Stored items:
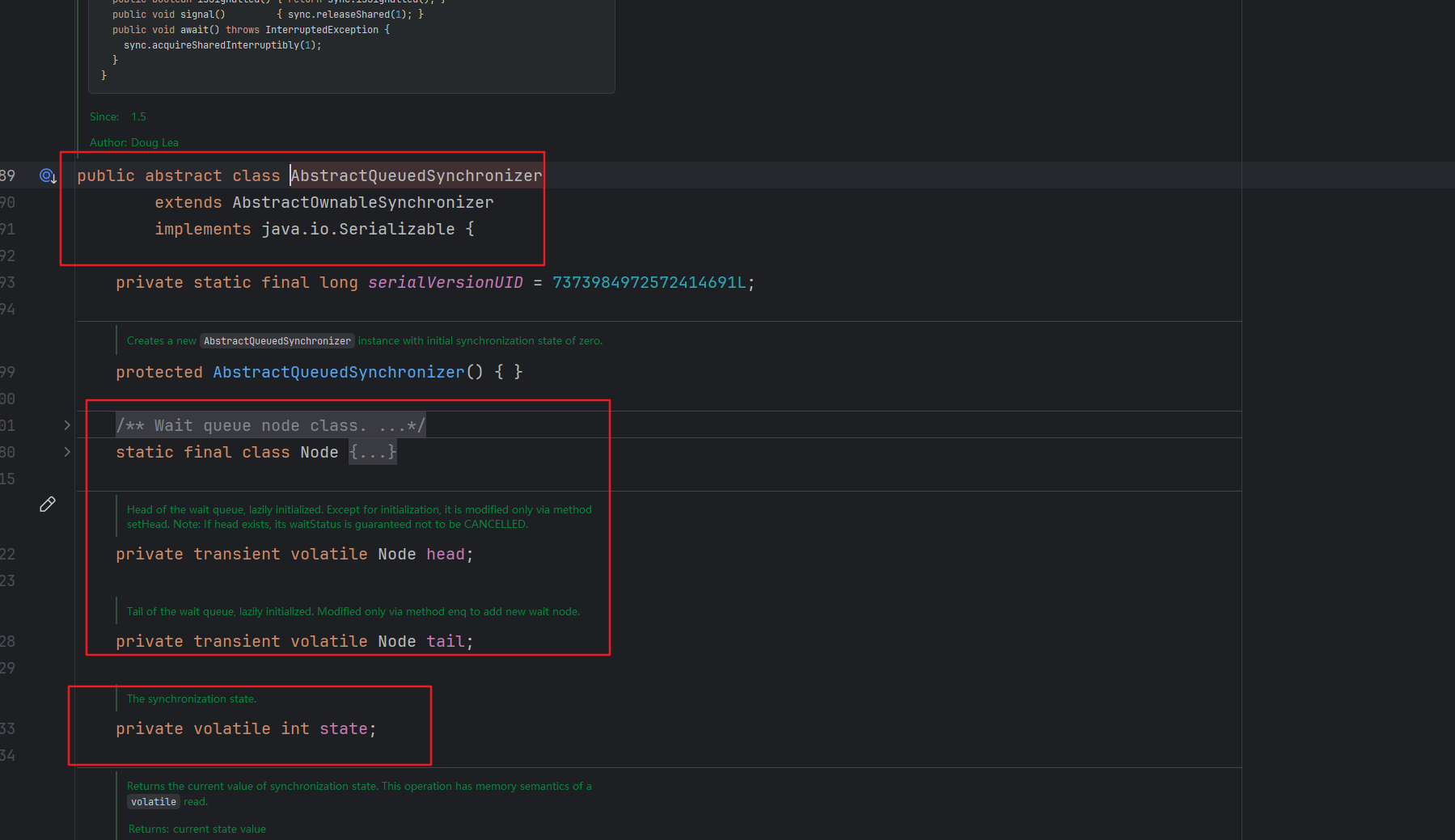Viewport: 1455px width, 840px height.
Task: Click the Node type in the head declaration
Action: (396, 555)
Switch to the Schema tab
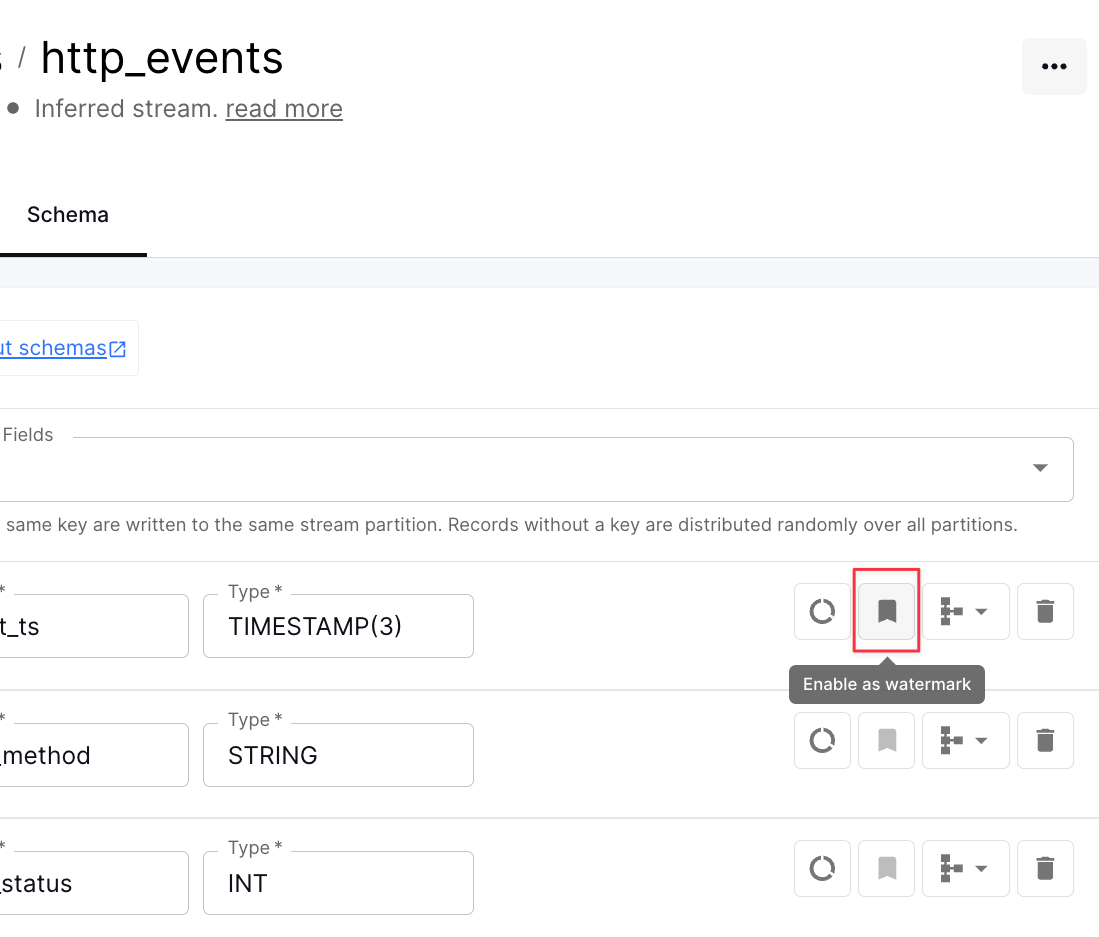1099x937 pixels. coord(67,214)
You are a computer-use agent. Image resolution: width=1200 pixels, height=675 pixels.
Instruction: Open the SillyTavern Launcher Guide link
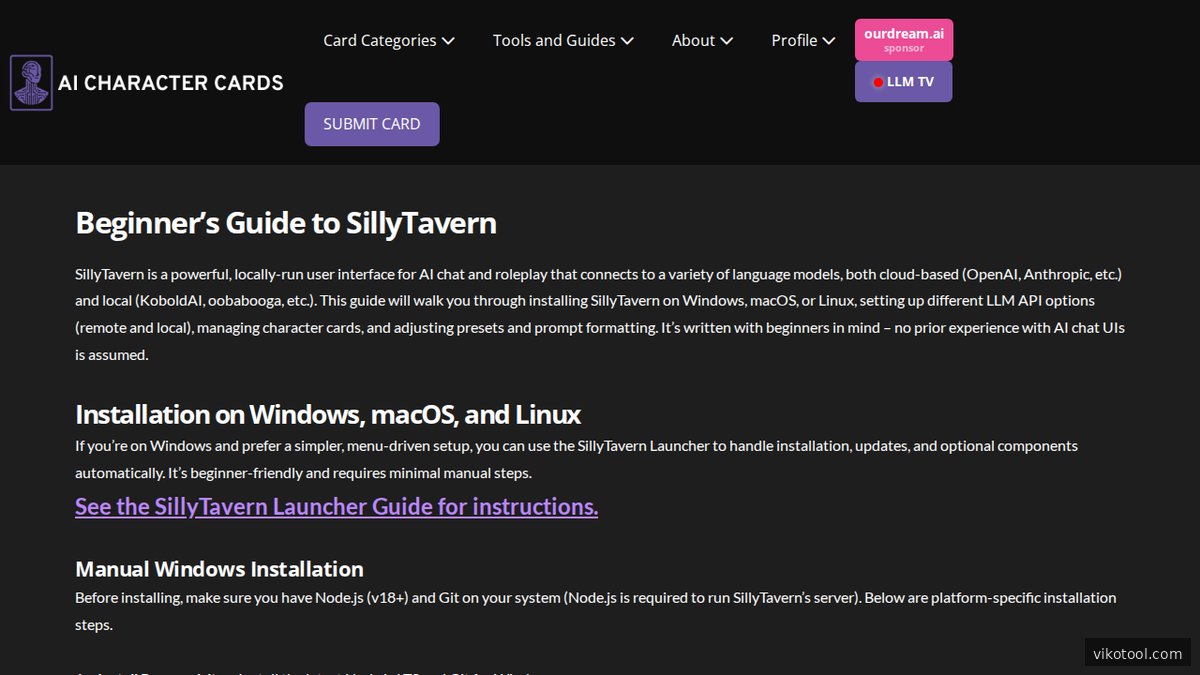336,506
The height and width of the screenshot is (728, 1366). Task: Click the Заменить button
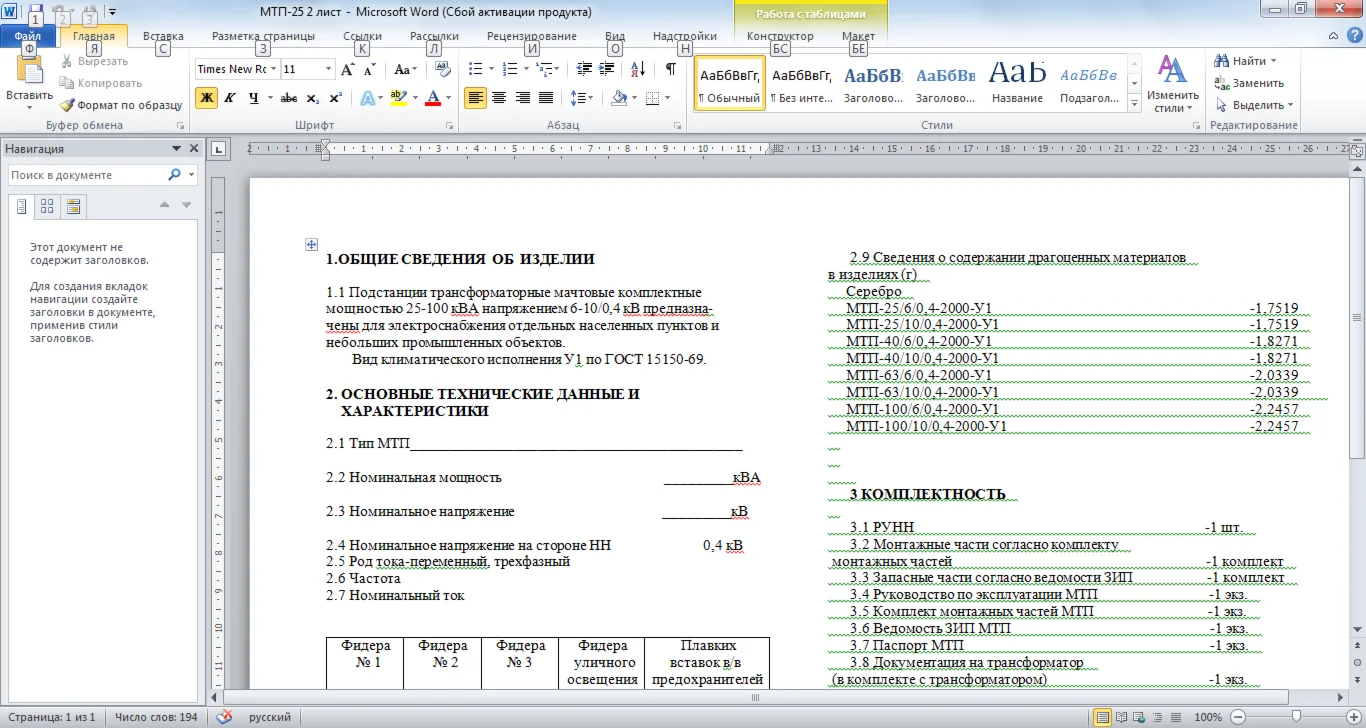coord(1249,83)
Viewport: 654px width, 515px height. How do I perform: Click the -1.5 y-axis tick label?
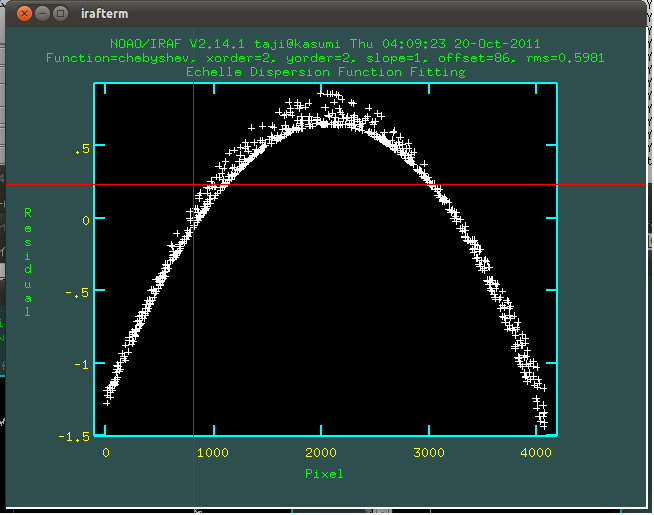coord(74,437)
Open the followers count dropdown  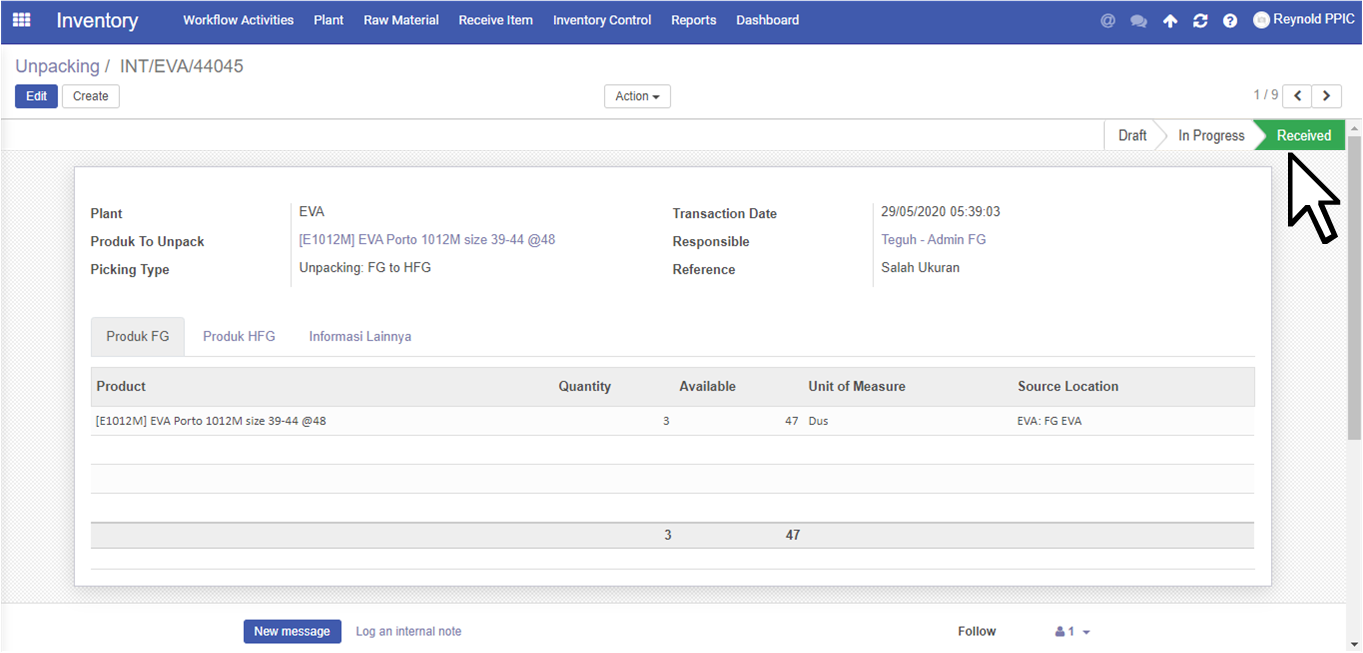click(1072, 632)
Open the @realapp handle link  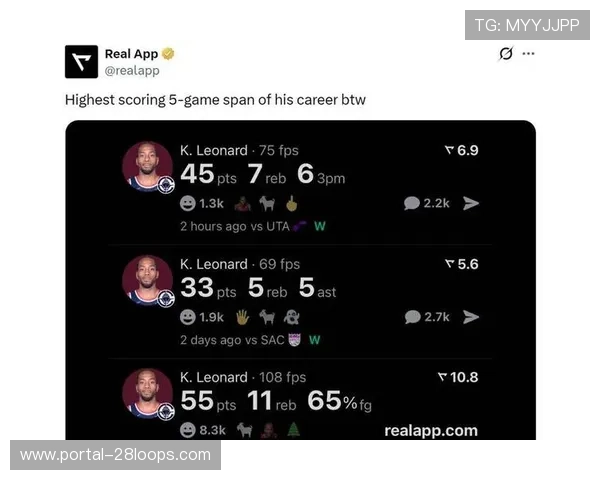pos(132,70)
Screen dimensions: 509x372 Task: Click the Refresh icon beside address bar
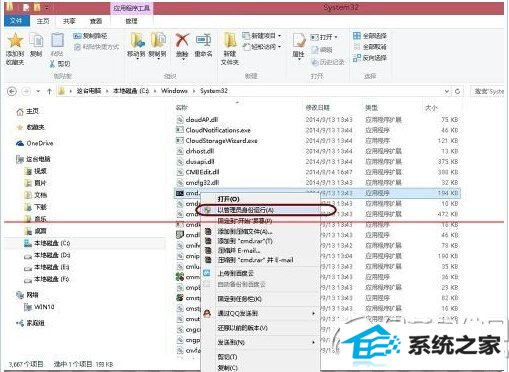[x=457, y=91]
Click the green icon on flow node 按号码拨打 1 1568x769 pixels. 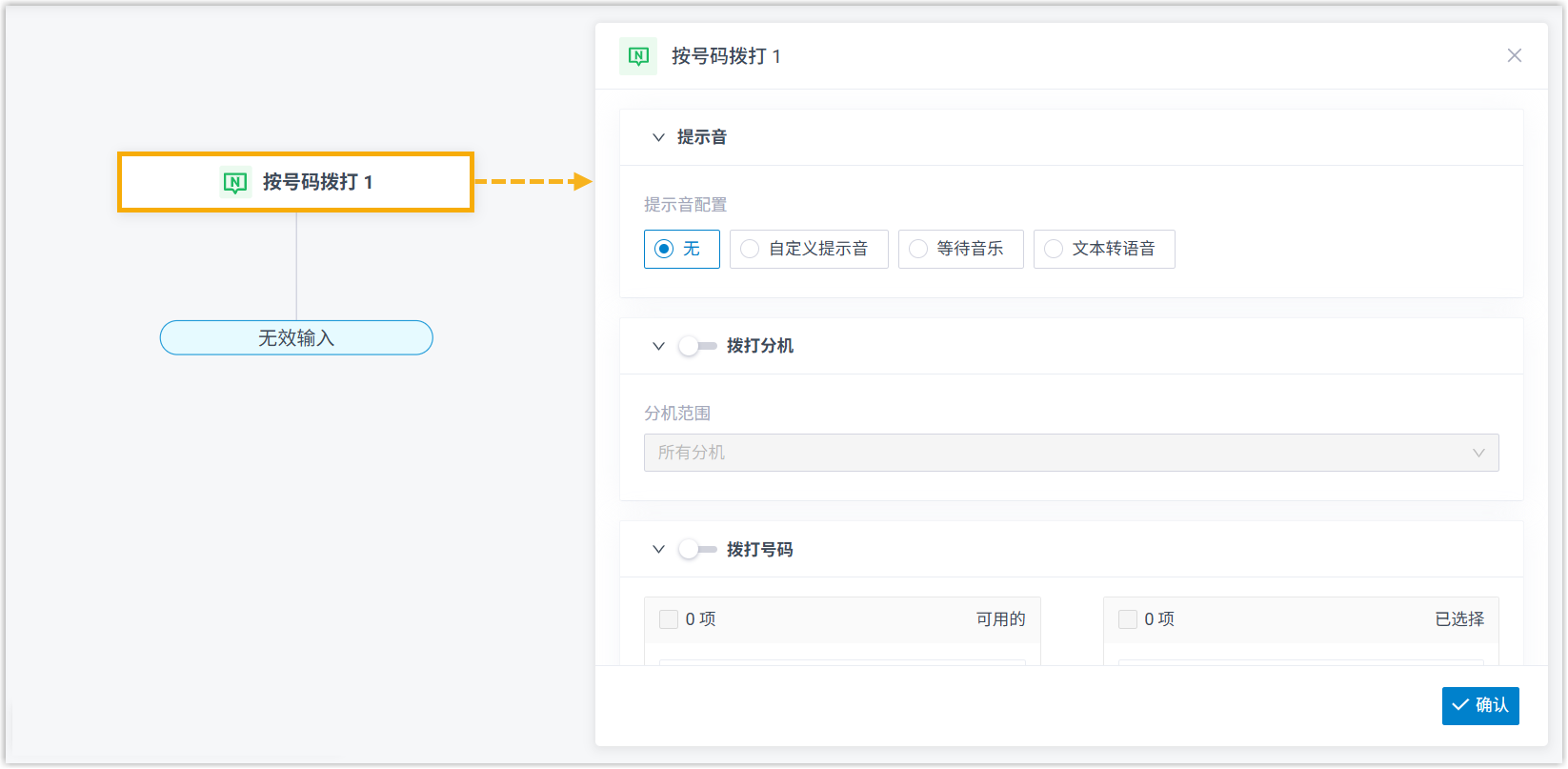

● **Exercise brief**:
Copy exactly, leaving out pictures, the lines from the line containing "Screen dimensions: 509x372" through the last line of the records.

● **Solved problem**:
Screen dimensions: 509x372 Task: Click the Refresh icon beside address bar
[x=457, y=91]
Click the green icon on flow node 按号码拨打 1 1568x769 pixels. 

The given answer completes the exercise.